The Lorna Jane electric fishing vessel
The Lorna Jane is powered by overhead solar panels

The technology should be usable for up to 12-metre vessels and Hans admitted it would not suit everyone – but it’s turned out to be perfect for catching lobsters. 

Hans can steam up to 70 miles at about five knots to pick up his catch and drop the pots, leaving them to soak for a couple of days, before returning home to recharge in the sun for two or three days and let his traps fill up again with lobsters. 

The vessel develops 30 horsepower from a 20kw electric motor. During the summer the batteries plug into overhead solar panels on a frame above the deck, and in the winter can recharge at an ordinary shore powerpoint on the pontoon at Tayvallich. 

Scotland is not famed for its sunny climate but in the summer has long hours of daylight, so only once between June and August did Hans have to resort to a petrol generator to recharge. 

The inspiration that eventually grew into the Lorna Jane was sparked 20 years ago when Hans fitted a wind turbine on his house to do more for the environment. 

“I liked the concept of producing your energy out of renewables and out of stuff that is already there. I’ve also got solar panels on the house and in the garden and an electric car,” he said. 

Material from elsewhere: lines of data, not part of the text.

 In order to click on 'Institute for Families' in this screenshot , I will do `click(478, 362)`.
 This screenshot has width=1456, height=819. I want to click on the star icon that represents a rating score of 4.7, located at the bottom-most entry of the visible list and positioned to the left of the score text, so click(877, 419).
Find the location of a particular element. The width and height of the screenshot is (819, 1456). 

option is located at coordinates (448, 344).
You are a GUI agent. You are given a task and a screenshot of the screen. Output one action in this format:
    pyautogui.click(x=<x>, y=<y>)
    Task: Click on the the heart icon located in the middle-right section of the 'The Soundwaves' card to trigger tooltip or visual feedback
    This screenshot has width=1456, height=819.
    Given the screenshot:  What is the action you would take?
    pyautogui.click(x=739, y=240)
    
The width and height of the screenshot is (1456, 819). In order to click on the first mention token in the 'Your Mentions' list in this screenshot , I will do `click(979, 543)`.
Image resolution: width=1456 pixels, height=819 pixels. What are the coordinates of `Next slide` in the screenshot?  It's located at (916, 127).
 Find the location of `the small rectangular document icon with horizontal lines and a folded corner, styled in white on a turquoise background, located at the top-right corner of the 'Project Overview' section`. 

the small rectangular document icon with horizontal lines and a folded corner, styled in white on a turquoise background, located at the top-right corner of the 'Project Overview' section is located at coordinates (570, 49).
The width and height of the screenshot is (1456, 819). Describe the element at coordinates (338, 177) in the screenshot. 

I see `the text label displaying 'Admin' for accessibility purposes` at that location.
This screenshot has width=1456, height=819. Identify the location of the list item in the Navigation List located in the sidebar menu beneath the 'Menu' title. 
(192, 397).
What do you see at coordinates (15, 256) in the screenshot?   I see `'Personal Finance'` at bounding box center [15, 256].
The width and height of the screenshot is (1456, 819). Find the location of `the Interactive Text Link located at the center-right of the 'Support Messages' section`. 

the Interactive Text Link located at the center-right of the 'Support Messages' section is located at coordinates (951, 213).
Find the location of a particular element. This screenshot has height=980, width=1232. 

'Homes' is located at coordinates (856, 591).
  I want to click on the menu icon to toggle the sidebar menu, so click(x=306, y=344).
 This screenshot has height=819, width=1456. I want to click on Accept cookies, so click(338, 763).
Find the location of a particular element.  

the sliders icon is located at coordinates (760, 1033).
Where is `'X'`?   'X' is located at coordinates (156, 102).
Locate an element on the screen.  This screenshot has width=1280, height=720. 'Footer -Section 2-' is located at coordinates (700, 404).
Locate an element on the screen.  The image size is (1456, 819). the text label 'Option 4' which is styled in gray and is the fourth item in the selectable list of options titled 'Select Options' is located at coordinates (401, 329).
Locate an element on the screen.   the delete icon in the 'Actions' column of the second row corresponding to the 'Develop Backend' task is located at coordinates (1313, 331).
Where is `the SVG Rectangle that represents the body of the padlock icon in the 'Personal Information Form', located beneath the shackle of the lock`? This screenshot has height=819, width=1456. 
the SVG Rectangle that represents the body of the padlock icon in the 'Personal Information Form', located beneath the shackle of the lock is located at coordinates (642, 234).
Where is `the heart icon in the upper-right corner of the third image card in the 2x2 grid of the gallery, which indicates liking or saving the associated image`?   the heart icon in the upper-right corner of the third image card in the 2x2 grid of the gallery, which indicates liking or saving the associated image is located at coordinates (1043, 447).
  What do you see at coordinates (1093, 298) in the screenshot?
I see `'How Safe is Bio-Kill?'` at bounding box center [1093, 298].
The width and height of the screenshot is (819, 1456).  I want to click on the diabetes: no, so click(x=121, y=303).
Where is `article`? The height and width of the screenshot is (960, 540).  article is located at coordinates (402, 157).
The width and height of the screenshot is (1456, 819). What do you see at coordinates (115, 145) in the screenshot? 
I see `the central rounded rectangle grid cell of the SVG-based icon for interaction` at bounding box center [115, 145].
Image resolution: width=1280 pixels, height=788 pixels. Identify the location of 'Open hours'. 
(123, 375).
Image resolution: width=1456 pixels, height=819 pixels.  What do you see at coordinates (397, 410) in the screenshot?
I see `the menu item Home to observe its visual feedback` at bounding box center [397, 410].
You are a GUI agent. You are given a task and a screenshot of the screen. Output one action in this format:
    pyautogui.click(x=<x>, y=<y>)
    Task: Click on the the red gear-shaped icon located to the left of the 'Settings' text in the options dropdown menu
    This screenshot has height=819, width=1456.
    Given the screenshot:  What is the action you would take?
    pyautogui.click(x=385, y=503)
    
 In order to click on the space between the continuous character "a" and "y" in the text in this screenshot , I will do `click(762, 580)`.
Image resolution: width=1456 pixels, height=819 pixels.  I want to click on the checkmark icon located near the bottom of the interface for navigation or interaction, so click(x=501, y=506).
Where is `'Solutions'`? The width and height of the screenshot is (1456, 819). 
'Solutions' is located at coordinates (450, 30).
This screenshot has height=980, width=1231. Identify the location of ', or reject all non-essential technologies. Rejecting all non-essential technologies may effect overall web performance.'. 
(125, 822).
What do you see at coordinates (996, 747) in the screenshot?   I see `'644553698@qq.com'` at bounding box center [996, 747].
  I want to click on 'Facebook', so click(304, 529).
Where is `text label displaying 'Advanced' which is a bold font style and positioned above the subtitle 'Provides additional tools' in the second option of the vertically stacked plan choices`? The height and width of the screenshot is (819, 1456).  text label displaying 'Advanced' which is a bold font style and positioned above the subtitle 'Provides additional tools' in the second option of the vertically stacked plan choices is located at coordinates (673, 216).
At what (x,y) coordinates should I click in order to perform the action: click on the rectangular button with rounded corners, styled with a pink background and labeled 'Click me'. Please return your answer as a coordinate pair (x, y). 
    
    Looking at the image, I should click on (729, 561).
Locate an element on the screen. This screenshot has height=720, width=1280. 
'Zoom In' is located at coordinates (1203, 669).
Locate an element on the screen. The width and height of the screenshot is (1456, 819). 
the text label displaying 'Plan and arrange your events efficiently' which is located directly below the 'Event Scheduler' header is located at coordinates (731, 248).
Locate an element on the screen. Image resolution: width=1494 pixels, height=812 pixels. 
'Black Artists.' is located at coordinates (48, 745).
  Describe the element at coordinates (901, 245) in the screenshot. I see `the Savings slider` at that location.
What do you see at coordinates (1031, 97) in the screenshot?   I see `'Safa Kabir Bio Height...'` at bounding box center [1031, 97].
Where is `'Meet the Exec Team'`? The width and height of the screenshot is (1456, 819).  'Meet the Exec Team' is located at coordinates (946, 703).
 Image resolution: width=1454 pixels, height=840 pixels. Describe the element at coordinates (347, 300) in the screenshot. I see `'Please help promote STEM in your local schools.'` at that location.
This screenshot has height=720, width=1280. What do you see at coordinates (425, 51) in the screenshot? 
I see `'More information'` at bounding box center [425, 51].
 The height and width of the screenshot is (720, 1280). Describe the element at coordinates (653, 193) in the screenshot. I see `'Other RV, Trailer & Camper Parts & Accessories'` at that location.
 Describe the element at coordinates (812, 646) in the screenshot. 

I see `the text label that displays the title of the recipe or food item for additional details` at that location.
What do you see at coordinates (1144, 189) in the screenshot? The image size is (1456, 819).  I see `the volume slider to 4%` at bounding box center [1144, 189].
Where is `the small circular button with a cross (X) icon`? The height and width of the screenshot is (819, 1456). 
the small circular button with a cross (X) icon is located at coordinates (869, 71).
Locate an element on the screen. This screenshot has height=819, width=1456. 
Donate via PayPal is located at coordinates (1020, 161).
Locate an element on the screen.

“I was just seeing the statistics that came from that and I was thinking: that’s got to be worth trying on a boat.” 

A view of the Lorna Jane's bow
Hans built the Lorna Jane in a workshop in his garden

The result is a mix of old and new: a converted 1971 fishing vessel with an elevated rack of solar panels above deck and batteries below, driving a motor with a steering propeller. 

The bill for constructing such a groundbreaking craft was the heaviest factor weighing in the cons column, said Hans, but for him they are outweighed by slashing diesel costs, maintenance spend and environmental impact. 

As well as the absence of an engine’s ceaseless rattle, Hans added: “There’s another massive boost: I do not go home smelling of diesel. It’s a much more pleasant place to be.” 

He worked closely with Alasdair Davis, a Glasgow-based Senior Surveyor of the Maritime and Coastguard Agency (MCA), for the certificates to get the UK’s first electric fishing vessel on the water while ensuring it was safe and seaworthy. 

While Alasdair handled the process on the ground, a senior team supported from the MCA’s HQ in Southampton by drawing up a checklist after calculating how best to apply the codes to such a new a type of vessel. 

An example was adding ventilation pipes and humidity sensors to the batteries’ storage area under the deck, to protect the electrics from moisture. 

Alasdair applauded Hans for the quality of his work: “He picked high quality equipment to fit. He’s a boatbuilder so he made a good job of it – it's a very nice bit of kit. 

“It’s probably not for trawlers, obviously, as they require so much more power to carry heavy equipment and towing loads. But for creel fishing it’s a very good idea as you do not need a massive range.” 

Hans said the response of fellow fisherman seemed to be wait-and-see, but he has heard of someone local already planning to follow in his wake with something similar. 

Hans concedes his boat is unlikely to go into production in the near future but he sees it as important to be the first to try, in the hope of encouraging wider support for the principle of electric fishing vessels. 

He said: “My advice would be: go for it. It’s about investing in the future – on our current trajectory the future is very bleak. You have got to be prepared to invest the money. 

“I am not looking for any credit. I am looking for people to follow. That’s why I am promoting it – normally I would not want to attract any attention!”